To address these points, we’ve added additional discussion: lines 396-404, 451-454, and 481-493 in the revised version of the manuscript.

 

  1. In addition, it would be necessary to integrate the data obtained with liquid biopsy with other data platforms and analysis algorithms to identify which patients it would be applicable to or which patients at risk could benefit as it may not be feasible for all cases/treatments.

We agree with Reviewer 2’s comment. While this set of actionable/prognostic mutations has provided solid grounds for drug development (i.e. alpelisib, novel SERDs, capivasertib, neratinib), the future of liquid biopsy is constantly reshaping with the integration with other data platforms and analysis algorithms to better identify patients who can derive benefit. Future circulating biomarker data will likely integrate RNA, epigenomics and bespoke methodologies. However, this is still far from becoming a reality in the clinical setting and real-world approaches like ours are needed.

Thus, a statement to address this suggestion in the Discussion section (see lines 481-493 in the revised manuscript).

  1. I recommend putting asterisks that represent the p value in the figures

Asterisks has been included in the figures 2 (Panels C and D), 3 (A) and 5 (C, D). A sentence in Material and Methods section has been added (line 589)

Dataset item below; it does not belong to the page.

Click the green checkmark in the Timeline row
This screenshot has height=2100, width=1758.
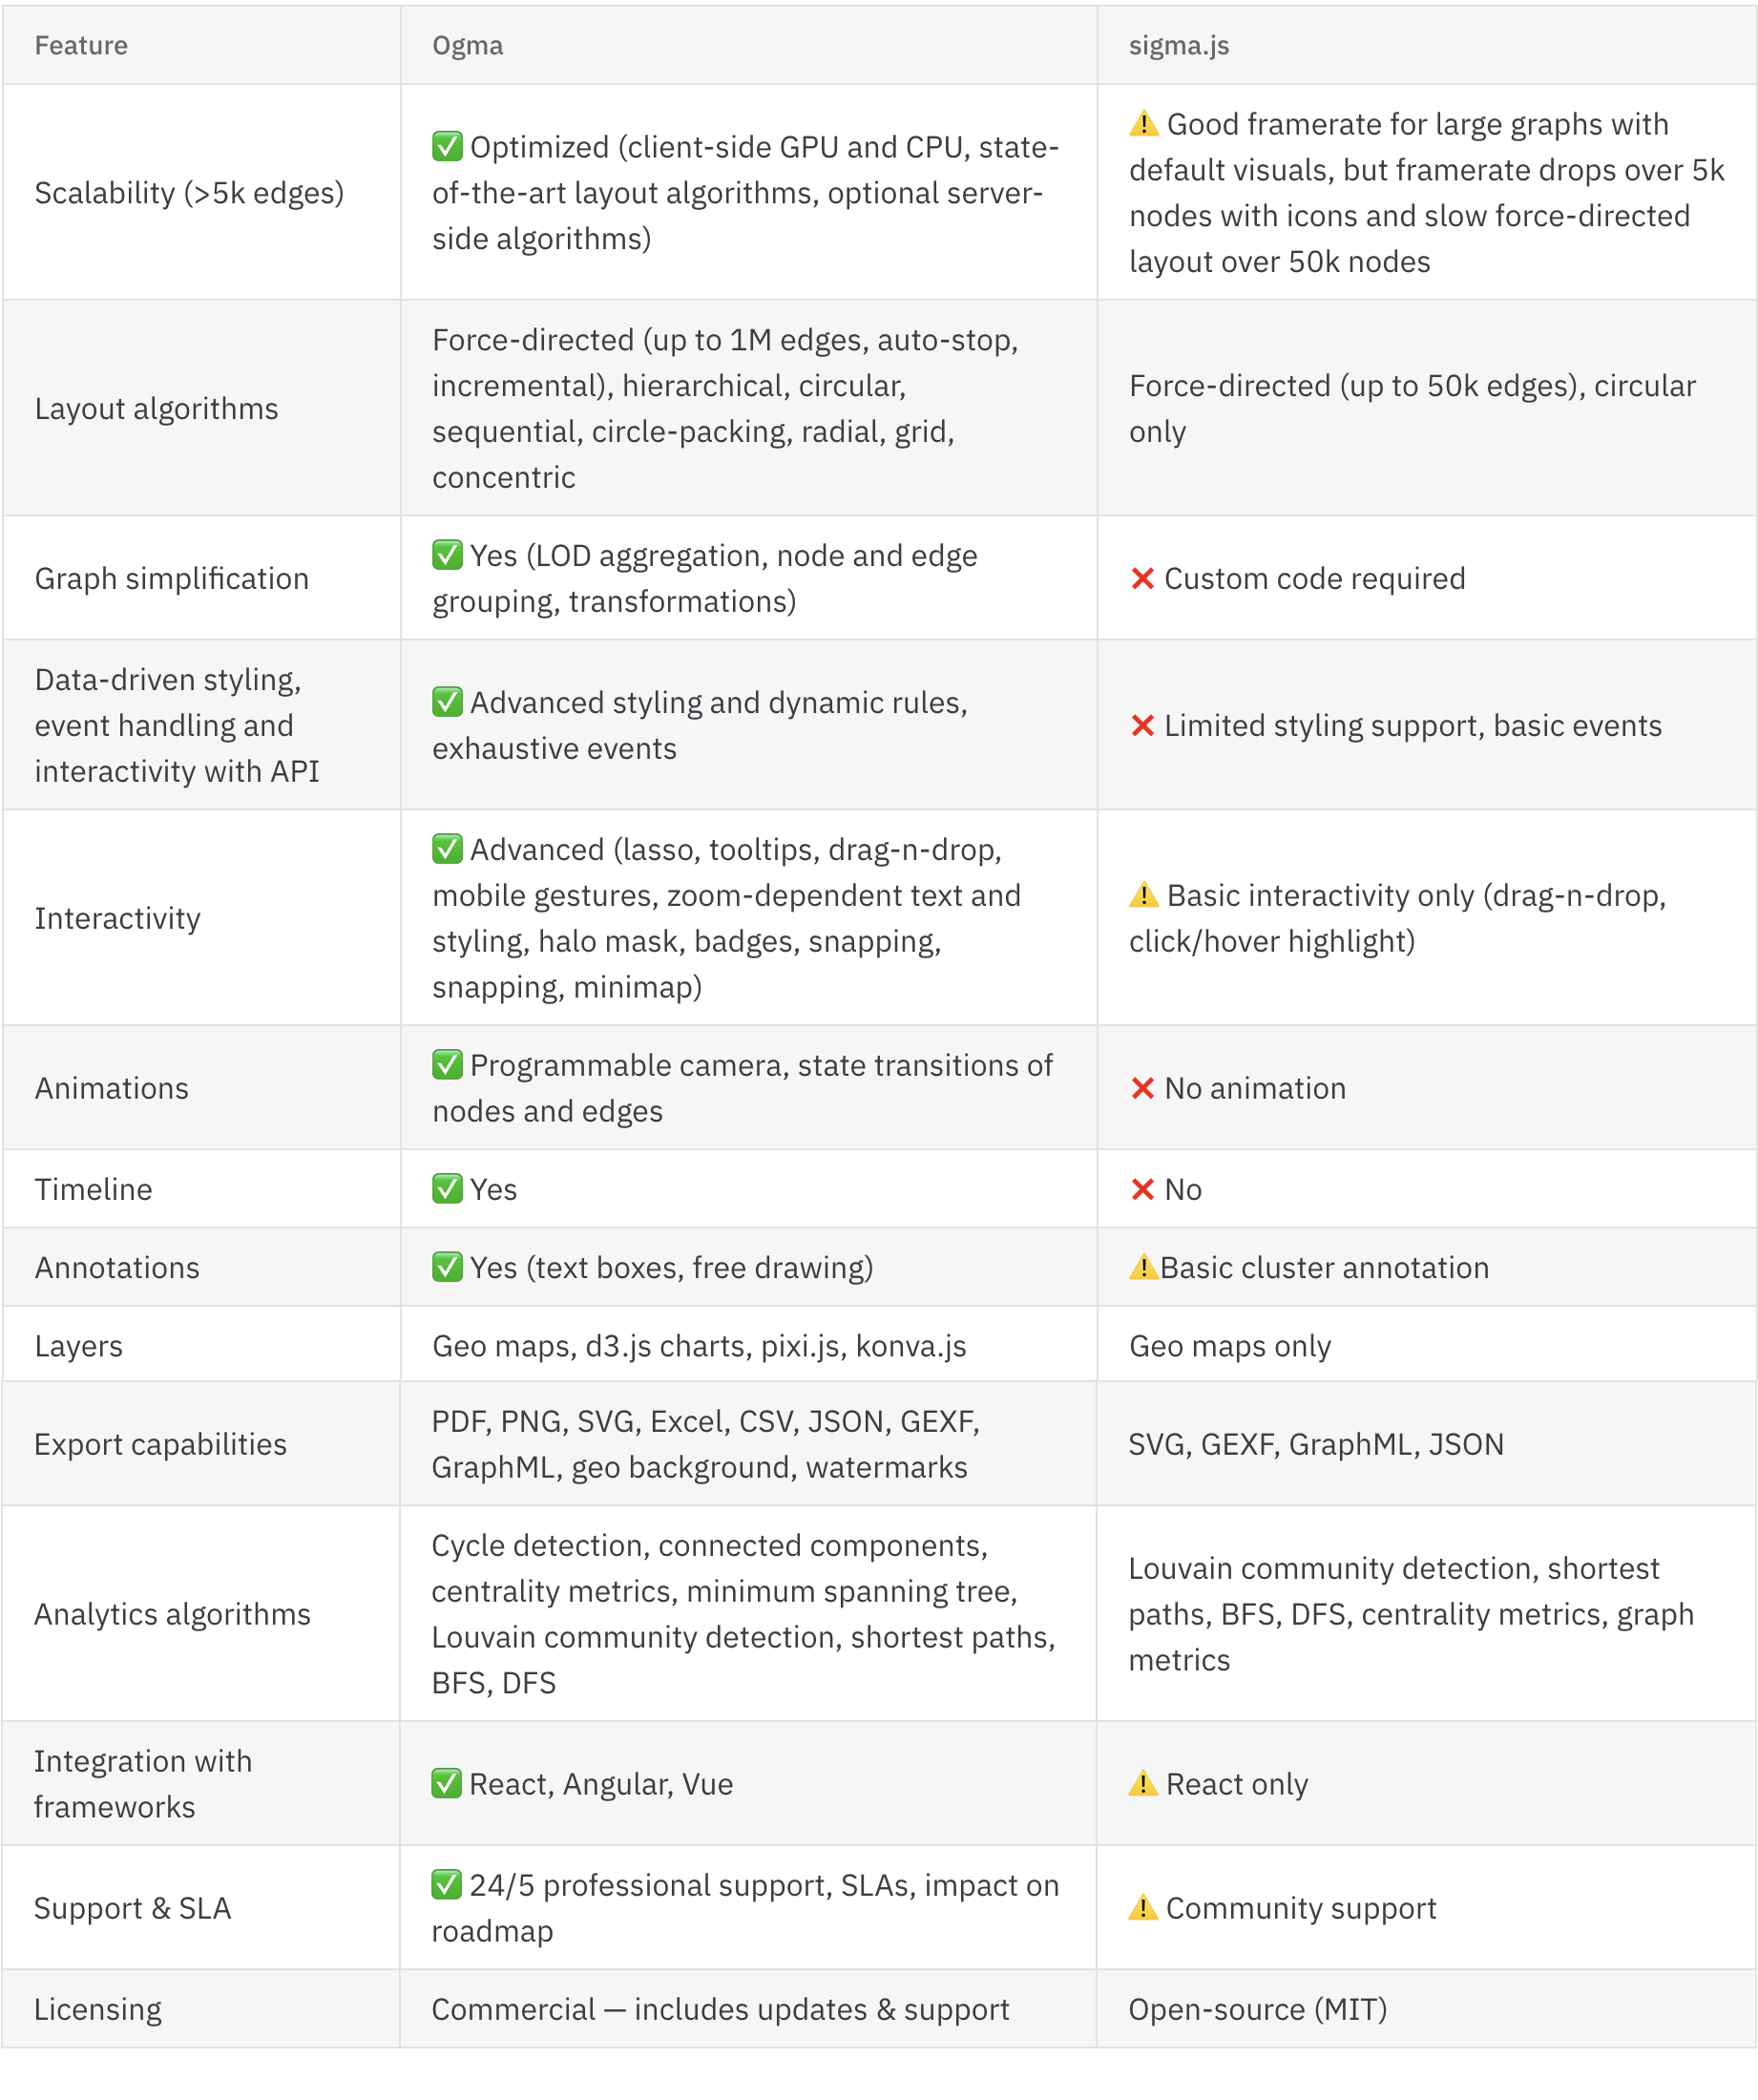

  1. Figure 5E is not described

Legend of Figure 5E has been added.

  1. Regarding figure 6I. The authors comment that they have categorized HER2-low samples that express it as low grade (1) or medium grade (2), both with low expression intensity (+), as well as being negative in FISH. Could you clarify this categorization? A 2+ sample would indicate that there is indeed expression in a significant % of cells in the sample. Is then when the result of FISH is used? Are both results taken into account? Why was a FISH performed?

Samples have been categorized as per ASCO CAP guidelines, standard in the clinic (line 337). A reference (19) has been included to help readers gain understanding of this clinical concept. As a summary:

  • IHC 3+ is considered HER2+
  • IHC 1+ or 2+ are considered HER2 equivocal and FISH is required. Positive FISH is considered HER2+. No positive FISH to HER2 samples have been included in our cohort. IHC 1+ or 2+ with negative FISH are considered HER2-low (within the HER2- category)
  • IHC 0 is considered HER2-

All these concepts are undergoing substantial review with the current development of HER2-targeting antibody-drug conjugates, but does not impact the results of this paper.

Please see the attachment

Overall, we look forward that the changes made in the revised manuscript satisfy the reviewer.